WHAT YOU WILL DO: Return the lines of the listing below without changing anything in them.

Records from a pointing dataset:
+++

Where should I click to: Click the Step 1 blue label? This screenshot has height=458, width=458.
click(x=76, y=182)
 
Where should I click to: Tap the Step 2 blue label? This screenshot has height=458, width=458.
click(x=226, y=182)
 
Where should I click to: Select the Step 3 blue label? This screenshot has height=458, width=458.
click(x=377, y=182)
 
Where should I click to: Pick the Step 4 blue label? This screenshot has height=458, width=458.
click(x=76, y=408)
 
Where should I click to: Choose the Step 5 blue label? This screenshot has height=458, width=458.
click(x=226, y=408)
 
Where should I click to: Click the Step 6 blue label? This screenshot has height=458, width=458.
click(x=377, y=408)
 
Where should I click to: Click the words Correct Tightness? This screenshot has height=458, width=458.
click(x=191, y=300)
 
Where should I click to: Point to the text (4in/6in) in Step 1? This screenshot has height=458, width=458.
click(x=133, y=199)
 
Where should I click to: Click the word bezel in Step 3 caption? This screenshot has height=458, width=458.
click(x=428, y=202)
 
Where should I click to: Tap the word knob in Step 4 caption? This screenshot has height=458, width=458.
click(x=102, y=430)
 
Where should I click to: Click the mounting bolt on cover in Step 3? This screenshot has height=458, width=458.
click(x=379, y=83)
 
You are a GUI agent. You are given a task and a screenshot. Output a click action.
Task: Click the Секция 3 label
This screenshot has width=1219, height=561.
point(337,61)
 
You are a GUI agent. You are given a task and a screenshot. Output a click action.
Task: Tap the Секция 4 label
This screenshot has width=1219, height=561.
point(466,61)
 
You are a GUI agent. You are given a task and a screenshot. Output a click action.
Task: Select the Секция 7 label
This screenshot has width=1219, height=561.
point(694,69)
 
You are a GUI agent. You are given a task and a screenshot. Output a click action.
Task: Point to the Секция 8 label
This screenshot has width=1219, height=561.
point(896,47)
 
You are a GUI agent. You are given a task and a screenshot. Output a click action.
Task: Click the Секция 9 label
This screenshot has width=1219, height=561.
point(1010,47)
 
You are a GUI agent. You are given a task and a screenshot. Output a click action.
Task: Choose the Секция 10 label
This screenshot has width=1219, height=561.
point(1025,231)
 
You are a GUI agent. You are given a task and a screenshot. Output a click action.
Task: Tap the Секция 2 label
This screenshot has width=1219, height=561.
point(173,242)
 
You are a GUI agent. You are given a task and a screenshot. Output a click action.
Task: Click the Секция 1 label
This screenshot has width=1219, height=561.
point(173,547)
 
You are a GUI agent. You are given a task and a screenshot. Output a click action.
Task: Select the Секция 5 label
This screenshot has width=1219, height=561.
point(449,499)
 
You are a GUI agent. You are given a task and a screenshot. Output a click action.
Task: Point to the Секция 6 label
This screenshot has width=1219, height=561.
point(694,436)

+++

SOLUTION BELOW:
Where should I click to: Click the Step 1 blue label? This screenshot has height=458, width=458.
click(x=76, y=182)
 
Where should I click to: Tap the Step 2 blue label? This screenshot has height=458, width=458.
click(x=226, y=182)
 
Where should I click to: Select the Step 3 blue label? This screenshot has height=458, width=458.
click(x=377, y=182)
 
Where should I click to: Pick the Step 4 blue label? This screenshot has height=458, width=458.
click(x=76, y=408)
 
Where should I click to: Choose the Step 5 blue label? This screenshot has height=458, width=458.
click(x=226, y=408)
 
Where should I click to: Click the Step 6 blue label? This screenshot has height=458, width=458.
click(x=377, y=408)
 
Where should I click to: Click the words Correct Tightness? This screenshot has height=458, width=458.
click(x=191, y=300)
 
Where should I click to: Point to the text (4in/6in) in Step 1? This screenshot has height=458, width=458.
click(x=133, y=199)
 
Where should I click to: Click the word bezel in Step 3 caption? This screenshot has height=458, width=458.
click(x=428, y=202)
 
Where should I click to: Tap the word knob in Step 4 caption? This screenshot has height=458, width=458.
click(x=102, y=430)
 
Where should I click to: Click the mounting bolt on cover in Step 3? This screenshot has height=458, width=458.
click(x=379, y=83)
 
You are a GUI agent. You are given a task and a screenshot. Output a click action.
Task: Click the Секция 3 label
This screenshot has width=1219, height=561.
point(337,61)
 
You are a GUI agent. You are given a task and a screenshot. Output a click action.
Task: Tap the Секция 4 label
This screenshot has width=1219, height=561.
point(466,61)
 
You are a GUI agent. You are given a task and a screenshot. Output a click action.
Task: Select the Секция 7 label
This screenshot has width=1219, height=561.
point(694,69)
 
You are a GUI agent. You are given a task and a screenshot. Output a click action.
Task: Point to the Секция 8 label
This screenshot has width=1219, height=561.
point(896,47)
 
You are a GUI agent. You are given a task and a screenshot. Output a click action.
Task: Click the Секция 9 label
This screenshot has width=1219, height=561.
point(1010,47)
 
You are a GUI agent. You are given a task and a screenshot. Output a click action.
Task: Choose the Секция 10 label
This screenshot has width=1219, height=561.
point(1025,231)
 
You are a GUI agent. You are given a task and a screenshot. Output a click action.
Task: Tap the Секция 2 label
This screenshot has width=1219, height=561.
point(173,242)
 
You are a GUI agent. You are given a task and a screenshot. Output a click action.
Task: Click the Секция 1 label
This screenshot has width=1219, height=561.
point(173,547)
 
You are a GUI agent. You are given a task and a screenshot. Output a click action.
Task: Select the Секция 5 label
This screenshot has width=1219, height=561.
point(449,499)
 
You are a GUI agent. You are given a task and a screenshot. Output a click action.
Task: Point to the Секция 6 label
This screenshot has width=1219, height=561.
point(694,436)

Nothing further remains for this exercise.